Exercise goal: Please turn the paragraph beginning "A representative group from these activists" in the arena column below into a short list that keeps its main facts.

By Bob Santos
FOR NORTHWEST ASIAN WEEKLY
Chris Hansen, a wealthy guy who earns his living moving other people’s money around, seems extra rich right now. He wants to build a multi-purpose arena that would house NBA basketball, NHL hockey, and concerts. Hansen has acquired several hundred acres of land in the Sodo area, southwest of the International District.
The Port of Seattle, the businesses and industries along the waterfront, and the Sodo neighborhood are concerned about the impacts on their businesses — especially vehicular traffic during business hours. The Port of Seattle has concerns because their business partners load and unload freight all hours of the day and night.
Forty years ago, Inter*Im and the Committee for Corrective Action voiced these same concerns about the impacts the planned Kingdome would have on the International District. Inter*Im, the Committee for Corrective Action, and many other Asian American activists and their supporters staged demonstrations, marches, and rallies to voice opposition to the construction of the Kingdome.
A representative group from these activists met with King County Executive John Spellman, Seattle Mayor Wes Uhlman, Seattle City Council members, and King County Council members to present a list of demands that included mitigation from traffic and noise during construction, jobs at the construction site, free passes for the elderly neighborhood residents to sporting events, public funds for a community health center, and a commitment from local government to support the construction of decent affordable housing for the elderly living in the impacted areas.

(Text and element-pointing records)
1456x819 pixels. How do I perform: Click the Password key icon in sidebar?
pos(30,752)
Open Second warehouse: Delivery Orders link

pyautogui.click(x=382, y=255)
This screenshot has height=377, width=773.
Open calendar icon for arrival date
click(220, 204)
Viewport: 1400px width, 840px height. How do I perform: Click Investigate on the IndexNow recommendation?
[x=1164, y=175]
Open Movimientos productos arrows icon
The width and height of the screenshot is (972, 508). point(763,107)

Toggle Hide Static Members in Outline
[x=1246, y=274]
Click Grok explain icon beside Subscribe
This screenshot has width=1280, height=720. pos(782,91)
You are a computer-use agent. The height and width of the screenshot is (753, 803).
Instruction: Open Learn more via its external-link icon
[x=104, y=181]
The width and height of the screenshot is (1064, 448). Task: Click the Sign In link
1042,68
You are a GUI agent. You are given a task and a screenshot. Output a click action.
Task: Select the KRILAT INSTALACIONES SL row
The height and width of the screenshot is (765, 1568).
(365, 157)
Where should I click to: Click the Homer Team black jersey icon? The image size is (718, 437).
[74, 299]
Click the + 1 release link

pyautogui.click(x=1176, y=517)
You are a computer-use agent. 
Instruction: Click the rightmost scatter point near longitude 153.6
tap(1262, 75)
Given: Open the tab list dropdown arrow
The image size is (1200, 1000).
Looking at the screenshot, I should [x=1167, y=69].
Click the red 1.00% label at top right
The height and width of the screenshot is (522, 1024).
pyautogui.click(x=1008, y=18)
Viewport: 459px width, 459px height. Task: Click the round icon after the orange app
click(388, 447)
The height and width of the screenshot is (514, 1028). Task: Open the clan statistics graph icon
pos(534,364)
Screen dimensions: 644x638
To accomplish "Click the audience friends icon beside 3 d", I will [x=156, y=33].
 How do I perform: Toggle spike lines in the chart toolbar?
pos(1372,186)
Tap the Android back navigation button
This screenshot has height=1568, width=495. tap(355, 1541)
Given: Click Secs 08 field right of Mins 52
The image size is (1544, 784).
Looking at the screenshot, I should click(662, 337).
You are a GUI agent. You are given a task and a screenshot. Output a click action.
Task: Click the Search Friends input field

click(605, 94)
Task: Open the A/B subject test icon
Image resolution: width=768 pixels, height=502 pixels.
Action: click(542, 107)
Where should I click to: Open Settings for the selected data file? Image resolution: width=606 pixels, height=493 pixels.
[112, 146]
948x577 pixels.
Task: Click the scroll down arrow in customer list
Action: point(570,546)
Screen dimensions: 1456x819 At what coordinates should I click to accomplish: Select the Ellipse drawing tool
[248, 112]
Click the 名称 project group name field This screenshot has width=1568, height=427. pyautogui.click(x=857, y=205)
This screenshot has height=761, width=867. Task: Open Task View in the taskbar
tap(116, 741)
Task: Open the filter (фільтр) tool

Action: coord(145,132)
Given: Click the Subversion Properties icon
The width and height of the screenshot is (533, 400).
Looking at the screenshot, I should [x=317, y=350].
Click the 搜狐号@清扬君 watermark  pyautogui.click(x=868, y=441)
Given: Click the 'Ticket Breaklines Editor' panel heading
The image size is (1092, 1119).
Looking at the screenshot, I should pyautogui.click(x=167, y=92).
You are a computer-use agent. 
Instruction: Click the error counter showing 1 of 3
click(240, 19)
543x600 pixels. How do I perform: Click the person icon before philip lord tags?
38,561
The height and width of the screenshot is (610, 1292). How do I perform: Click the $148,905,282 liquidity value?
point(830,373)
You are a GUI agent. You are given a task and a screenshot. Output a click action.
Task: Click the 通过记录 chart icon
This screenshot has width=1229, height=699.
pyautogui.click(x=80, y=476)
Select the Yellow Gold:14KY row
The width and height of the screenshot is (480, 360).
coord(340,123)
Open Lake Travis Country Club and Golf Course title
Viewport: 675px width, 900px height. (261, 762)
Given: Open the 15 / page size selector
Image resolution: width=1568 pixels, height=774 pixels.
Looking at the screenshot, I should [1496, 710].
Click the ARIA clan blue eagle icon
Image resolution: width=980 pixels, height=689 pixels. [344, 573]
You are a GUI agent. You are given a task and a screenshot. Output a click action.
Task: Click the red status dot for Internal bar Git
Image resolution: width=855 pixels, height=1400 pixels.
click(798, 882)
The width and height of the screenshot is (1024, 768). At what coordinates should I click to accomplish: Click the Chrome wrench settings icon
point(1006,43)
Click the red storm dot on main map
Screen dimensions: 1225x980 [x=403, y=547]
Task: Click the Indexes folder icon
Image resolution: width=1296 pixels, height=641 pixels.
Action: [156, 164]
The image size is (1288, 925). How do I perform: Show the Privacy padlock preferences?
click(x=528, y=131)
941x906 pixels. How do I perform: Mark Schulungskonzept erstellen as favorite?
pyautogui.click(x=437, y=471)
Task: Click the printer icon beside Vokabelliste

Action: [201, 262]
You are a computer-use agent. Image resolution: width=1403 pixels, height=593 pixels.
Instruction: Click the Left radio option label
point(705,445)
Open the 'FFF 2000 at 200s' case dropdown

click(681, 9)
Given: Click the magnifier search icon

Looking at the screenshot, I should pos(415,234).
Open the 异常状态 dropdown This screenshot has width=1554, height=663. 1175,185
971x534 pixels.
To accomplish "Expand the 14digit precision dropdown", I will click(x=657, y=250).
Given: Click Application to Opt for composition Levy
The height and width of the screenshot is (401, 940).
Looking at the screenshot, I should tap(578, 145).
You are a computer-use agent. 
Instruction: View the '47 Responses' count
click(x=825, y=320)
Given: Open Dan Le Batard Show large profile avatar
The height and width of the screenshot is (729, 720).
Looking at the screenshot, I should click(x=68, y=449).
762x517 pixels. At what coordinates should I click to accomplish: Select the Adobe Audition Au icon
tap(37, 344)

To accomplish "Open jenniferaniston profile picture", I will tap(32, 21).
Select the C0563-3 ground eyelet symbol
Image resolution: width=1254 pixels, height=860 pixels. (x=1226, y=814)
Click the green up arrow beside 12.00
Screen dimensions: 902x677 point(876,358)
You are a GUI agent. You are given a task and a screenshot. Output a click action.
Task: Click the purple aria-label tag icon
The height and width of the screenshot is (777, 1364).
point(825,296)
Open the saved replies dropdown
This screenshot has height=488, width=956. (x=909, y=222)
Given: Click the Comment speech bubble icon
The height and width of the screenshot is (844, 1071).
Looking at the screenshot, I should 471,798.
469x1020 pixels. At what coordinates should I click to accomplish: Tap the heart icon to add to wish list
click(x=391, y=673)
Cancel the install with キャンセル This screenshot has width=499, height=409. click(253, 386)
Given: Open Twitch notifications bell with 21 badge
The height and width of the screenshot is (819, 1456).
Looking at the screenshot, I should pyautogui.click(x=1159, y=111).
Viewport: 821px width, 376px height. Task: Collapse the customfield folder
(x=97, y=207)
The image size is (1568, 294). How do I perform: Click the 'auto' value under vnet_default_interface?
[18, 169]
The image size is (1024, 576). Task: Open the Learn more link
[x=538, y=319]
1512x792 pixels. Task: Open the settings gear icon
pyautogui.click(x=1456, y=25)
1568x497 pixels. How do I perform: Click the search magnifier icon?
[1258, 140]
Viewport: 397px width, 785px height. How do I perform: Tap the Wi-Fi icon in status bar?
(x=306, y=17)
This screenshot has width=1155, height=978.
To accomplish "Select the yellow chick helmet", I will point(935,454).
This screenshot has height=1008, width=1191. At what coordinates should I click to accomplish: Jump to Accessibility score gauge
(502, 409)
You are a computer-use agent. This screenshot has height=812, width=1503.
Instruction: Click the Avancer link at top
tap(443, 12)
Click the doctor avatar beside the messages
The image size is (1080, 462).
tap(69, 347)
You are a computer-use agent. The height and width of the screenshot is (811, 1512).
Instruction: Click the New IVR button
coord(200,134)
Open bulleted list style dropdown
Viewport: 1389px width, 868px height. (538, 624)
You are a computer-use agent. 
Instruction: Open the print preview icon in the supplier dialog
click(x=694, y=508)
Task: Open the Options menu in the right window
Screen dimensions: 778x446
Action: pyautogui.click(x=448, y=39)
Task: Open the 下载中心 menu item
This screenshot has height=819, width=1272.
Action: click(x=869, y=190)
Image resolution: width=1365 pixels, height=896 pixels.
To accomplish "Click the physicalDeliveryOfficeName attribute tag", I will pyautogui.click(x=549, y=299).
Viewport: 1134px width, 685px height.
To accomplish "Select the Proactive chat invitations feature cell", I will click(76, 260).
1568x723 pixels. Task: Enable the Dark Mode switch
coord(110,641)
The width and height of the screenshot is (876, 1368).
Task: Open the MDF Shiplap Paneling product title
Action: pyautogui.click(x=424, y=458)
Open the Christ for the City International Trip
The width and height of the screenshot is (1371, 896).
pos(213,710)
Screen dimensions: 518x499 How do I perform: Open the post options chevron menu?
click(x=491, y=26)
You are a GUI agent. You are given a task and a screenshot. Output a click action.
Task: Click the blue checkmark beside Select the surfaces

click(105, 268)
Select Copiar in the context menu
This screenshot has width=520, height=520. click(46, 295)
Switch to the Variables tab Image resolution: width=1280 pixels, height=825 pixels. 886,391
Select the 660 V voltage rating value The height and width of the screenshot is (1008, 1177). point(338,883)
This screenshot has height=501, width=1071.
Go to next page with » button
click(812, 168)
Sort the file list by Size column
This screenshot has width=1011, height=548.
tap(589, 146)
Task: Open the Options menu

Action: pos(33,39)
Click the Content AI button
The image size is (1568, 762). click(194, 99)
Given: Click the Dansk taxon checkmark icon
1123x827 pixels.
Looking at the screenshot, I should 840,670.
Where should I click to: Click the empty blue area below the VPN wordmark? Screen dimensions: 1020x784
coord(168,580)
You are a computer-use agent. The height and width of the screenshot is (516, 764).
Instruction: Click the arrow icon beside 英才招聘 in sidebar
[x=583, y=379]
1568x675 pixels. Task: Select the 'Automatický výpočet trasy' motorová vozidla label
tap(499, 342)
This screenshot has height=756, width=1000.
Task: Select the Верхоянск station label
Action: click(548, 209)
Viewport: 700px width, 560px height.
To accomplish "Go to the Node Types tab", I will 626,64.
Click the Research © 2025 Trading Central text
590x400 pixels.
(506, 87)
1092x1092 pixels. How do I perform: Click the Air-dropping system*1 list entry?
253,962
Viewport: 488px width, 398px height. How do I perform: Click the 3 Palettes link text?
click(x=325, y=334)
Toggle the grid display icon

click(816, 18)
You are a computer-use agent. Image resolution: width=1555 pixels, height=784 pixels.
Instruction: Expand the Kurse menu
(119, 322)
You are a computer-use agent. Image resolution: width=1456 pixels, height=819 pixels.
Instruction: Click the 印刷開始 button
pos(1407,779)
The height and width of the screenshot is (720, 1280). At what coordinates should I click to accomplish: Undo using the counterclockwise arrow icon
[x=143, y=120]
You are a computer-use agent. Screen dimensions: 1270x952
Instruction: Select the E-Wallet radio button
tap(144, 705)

Solved exercise:
A representative group of the activists met with King County Executive John Spellman, Seattle Mayor Wes Uhlman, and members of the Seattle City Council and the King County Council. They presented these demands:
- Mitigation of traffic and noise during construction
- Jobs at the construction site
- Free passes to sporting events for elderly neighborhood residents
- Public funds for a community health center
- A local government commitment to support decent affordable housing for the elderly in the impacted areas